— WHAT THE TASK REQUIRES —
Report every line below that has the string "screenshot" in it.

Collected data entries
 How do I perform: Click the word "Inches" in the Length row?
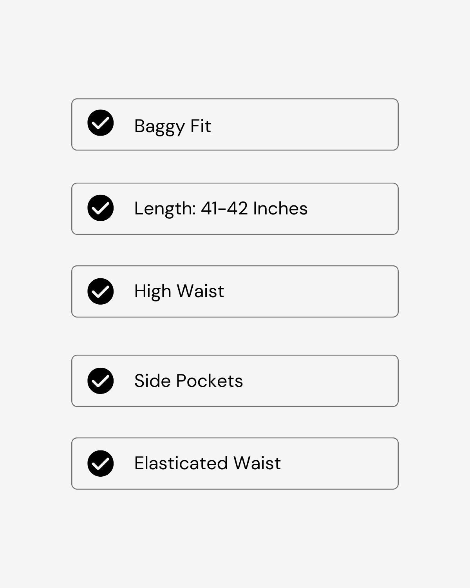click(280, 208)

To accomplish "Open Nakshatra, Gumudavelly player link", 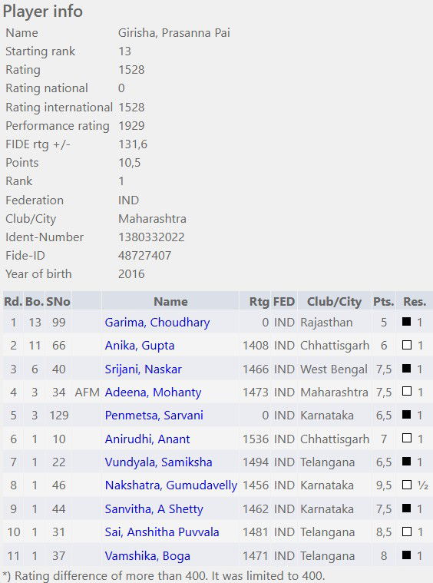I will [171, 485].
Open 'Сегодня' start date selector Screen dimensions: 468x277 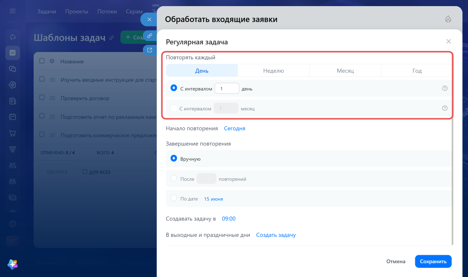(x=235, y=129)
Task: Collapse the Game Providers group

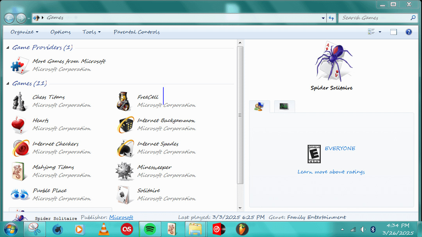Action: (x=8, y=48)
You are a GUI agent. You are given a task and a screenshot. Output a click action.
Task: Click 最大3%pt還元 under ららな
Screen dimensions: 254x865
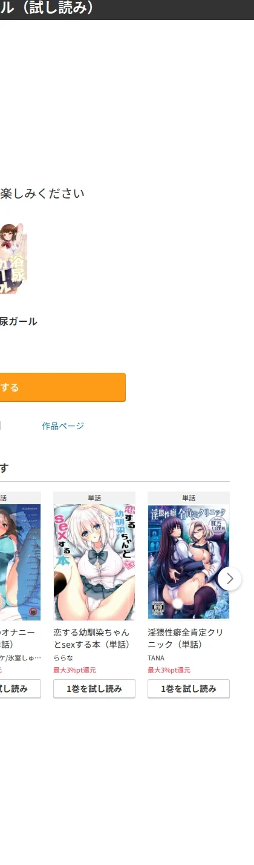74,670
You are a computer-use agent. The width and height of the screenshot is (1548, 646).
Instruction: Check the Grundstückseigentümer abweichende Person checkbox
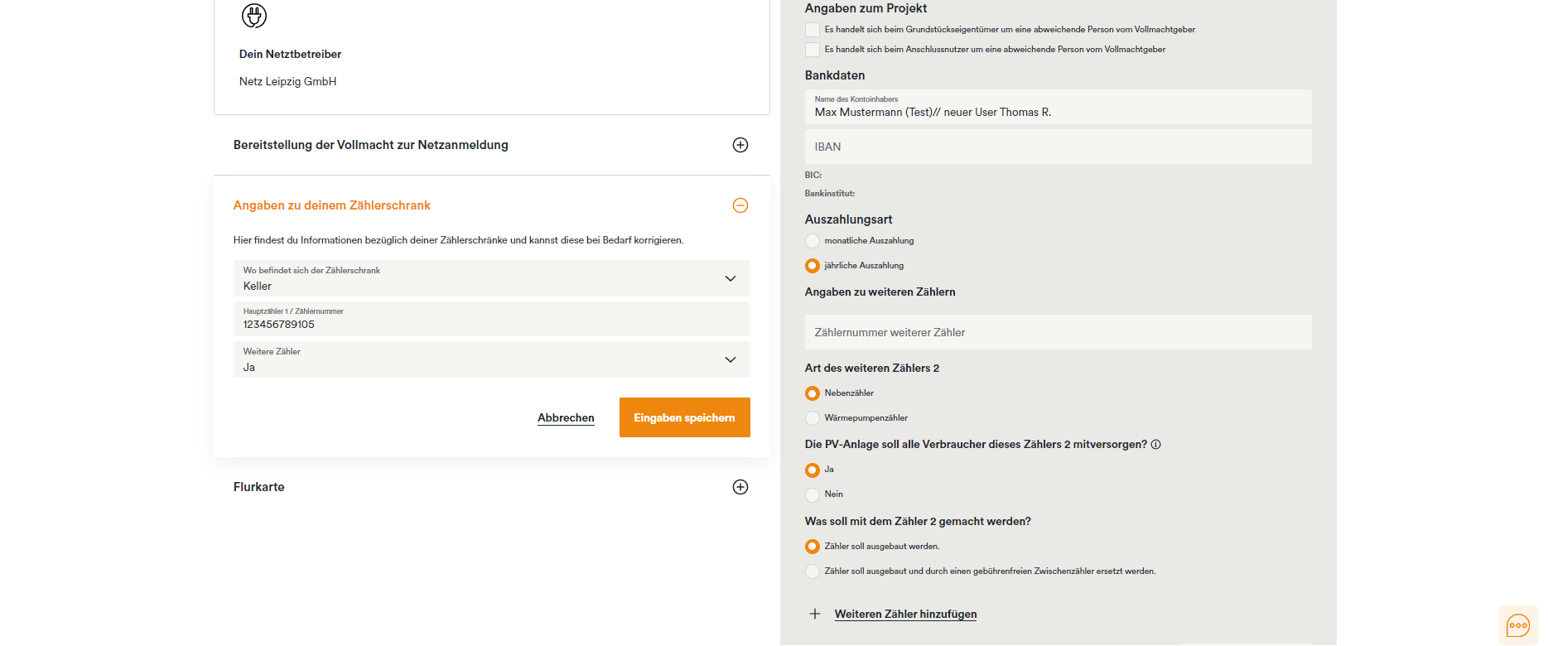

— TASK RESPONSE —
You are a GUI agent. You are given a task and a screenshot. Output a click action.
You are a computer-use agent. The width and height of the screenshot is (1548, 646).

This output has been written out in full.